Legalism is not simply about following rules. And remember HaShem has given us many commandments, 613 by the Jewish count from the Hebrew testament.  That He expects us to immerse ourselves in. Uhh-oh, we got a Rabbi that’s gonna tell us that we got to do all the laws... no, you don’t.  But the Mitzvot are spiritual standards, they are Adonai’s rules.  Keeping the Lords commandments cannot be equated with man made legalism. 

 

While we might discuss which of his rules are applicable today, the context of the commandments is Love, and if we love Him, we will obey.  Right?  If we love Him we will obey Him. And I can give you at least 100 scriptures that related in context to that. The question always is, when we say we will obey him, everybody forgets what the obey weighs. It seems many people think of grace as freedom from rules, as if the grace of the New Covenant has to do with our free ticket of acceptance in the Messiah.  Many in the body of Messiah think this way and give the impression of that if we believe in Yeshua, God accepts us no matter how we live.  I call this cheap grace.  Not only is this way of thinking confronted by the B’rit ha-Chadashah writers, the New Testament writers, but they clearly understood that true spirituality is not based on observance, but rather upon trusting in God and His salvation through the Messiah. 

 

The Torah came into the picture so that the offenses would proliferate. But where sin proliferated, grace proliferated even more. “All this happened so that just as sin ruled by means of death, so also grace might rule through causing people to be considered righteous. So that they might have eternal life through Yeshua, the Messiah, Our Lord.”  Romans 5:20-21.  Again it’s that godly tension, that paradox, that legalism and grace that they work together, it’s a healthy relationship. 

 

Grace allows us, to operate in Torah without paying the penalty of death, because we don’t live up to it.  Grace doesn’t eliminate Torah, and I equate that to legalism, legalist, legalism, Torah is law (and instruction) and it’s commandments, legalistic and good. We get tied up sometimes in the words, that’s why I’m using these words intentionally. Somehow being a legalist is a bad thing in our culture, especially in the Body of Messiah.  “You follow the commandments, so you’re a legalist.” 

 

Let me tell you something, if you believe in the God of Abraham, Isaac and Jacob, and we believe Yeshua is Messiah, then He is the invisible God incarnate, if we believe that, then we are legalists. And it’s not a bad word.  Let me tell you I’ve been to enough church services where I have heard how they use it. “Legalist”

 

This approach to spiritually be in keeping with the Hebrew Scriptures, what I was quoting from Romans. Right relationship with God has always been on the basis of faith, not observance.  The New Covenant writers confronted the flawed spirituality of the Pharisees not the legitimate faith of centuries of godly people. They weren’t attacking 2,500 years of Jewish history. Well…  Israel wasn’t that obedient, but when they were.  Yeshua’s not attacking that.

 

The book of Galatians 5:4 has a warning for all of us: “You who are trying to be declared righteous by God through legalism, have severed yourselves from the Messiah.  You have fallen away from God’s grace.” 

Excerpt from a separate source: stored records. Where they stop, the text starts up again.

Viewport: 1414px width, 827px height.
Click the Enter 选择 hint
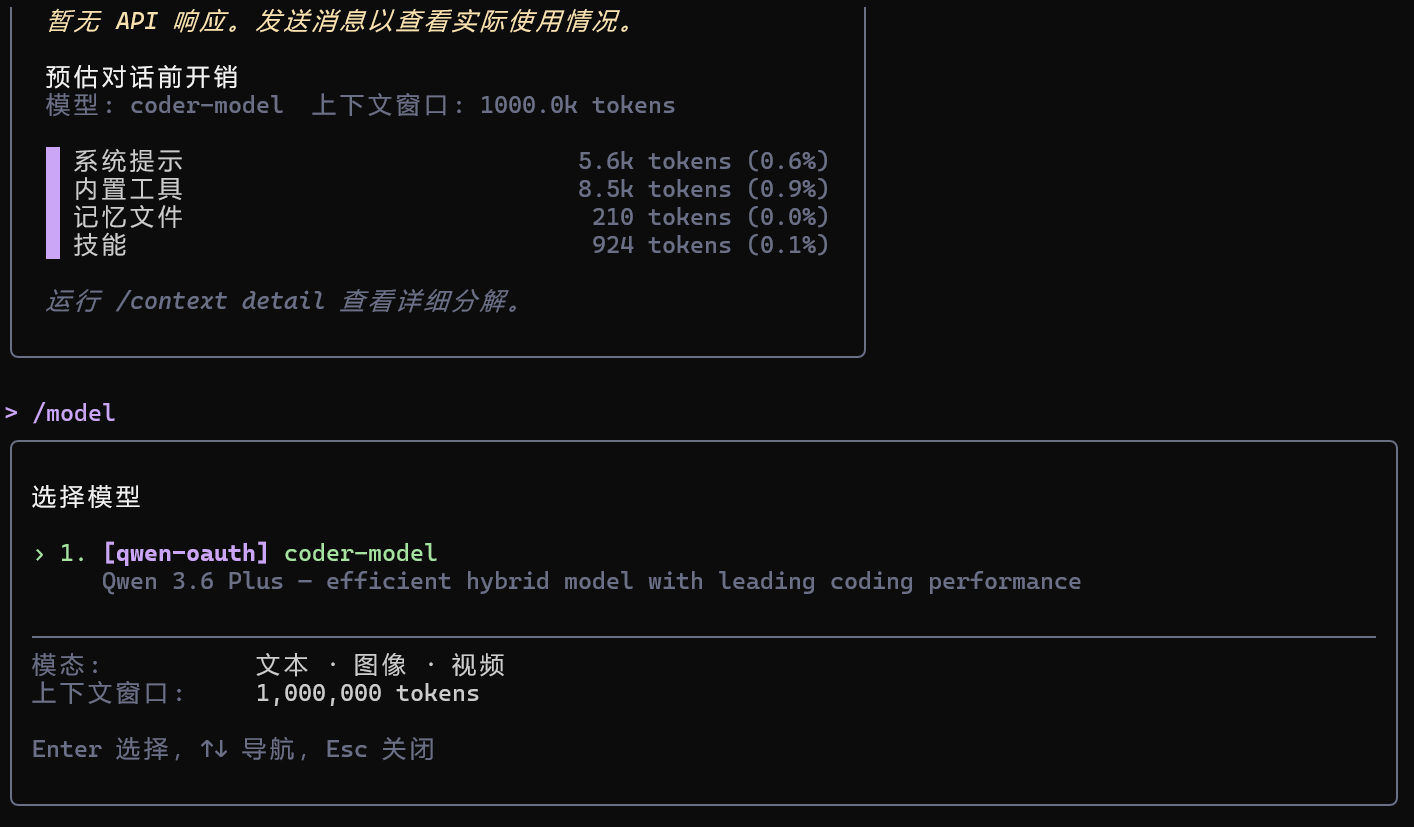tap(101, 749)
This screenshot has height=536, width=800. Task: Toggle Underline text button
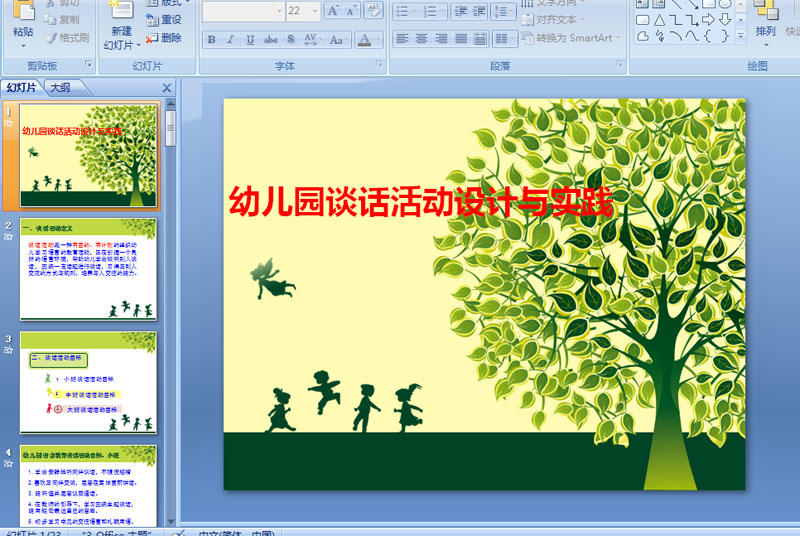pyautogui.click(x=250, y=39)
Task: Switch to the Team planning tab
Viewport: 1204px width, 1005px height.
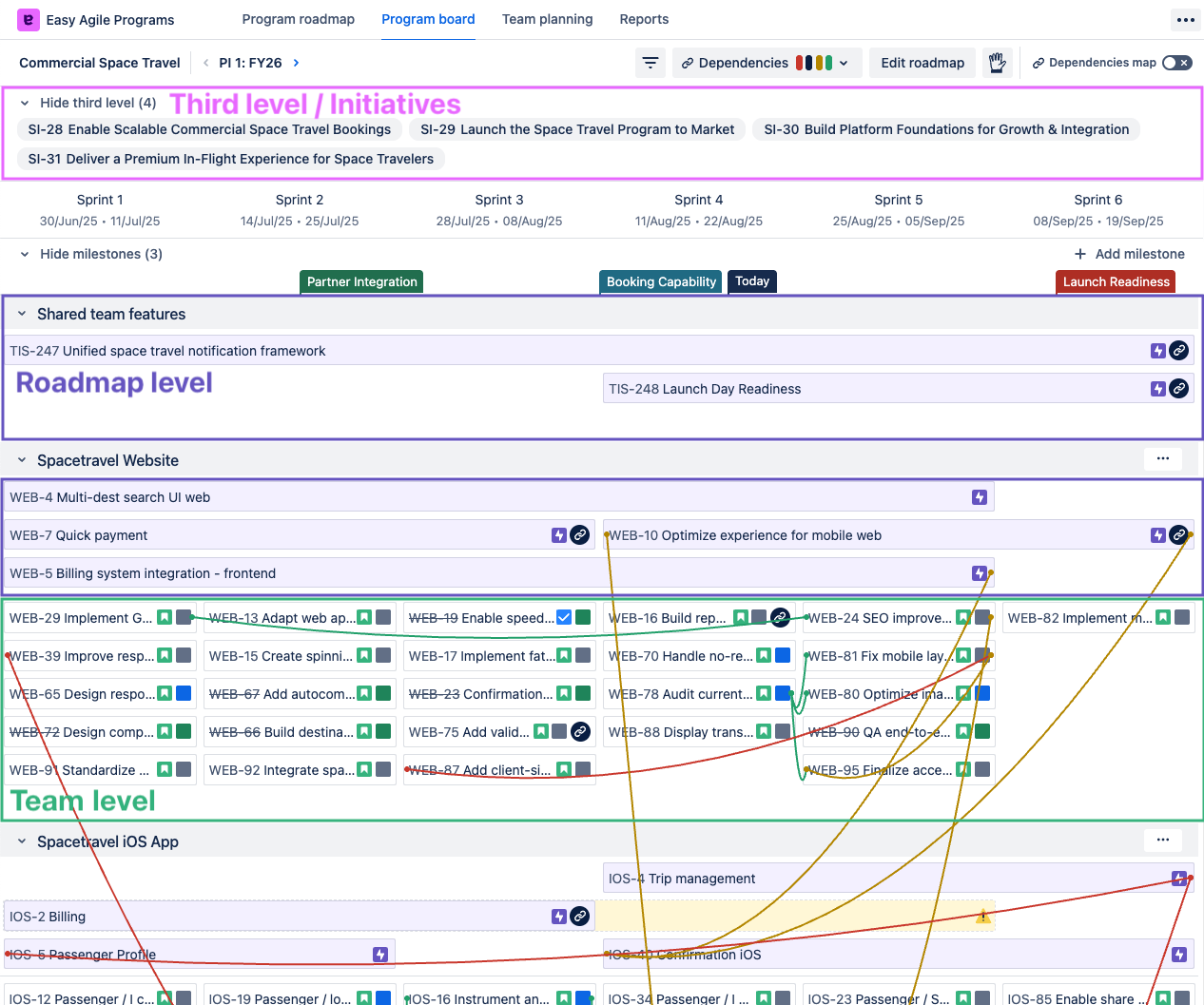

And this warning stands today. I don’t want you to think that doing the law, doesn’t bring us salvation, ok, it’s not that.  So in the context that we want to obey God, we know it’s by His grace that we do it. That’s the whole connection with Yeshua.

 

In Exodus 21:1 “These are the rules you are to present to them.” They deal with slaves and how masters are to treat them.  Respect them; it sets boundaries for purchase and forgiving freedom.  Because after seven years a slave went free, unless that slave chose to stay with the master because he had a wife or children or whatever, he loved the master. Actually specifically says love in here.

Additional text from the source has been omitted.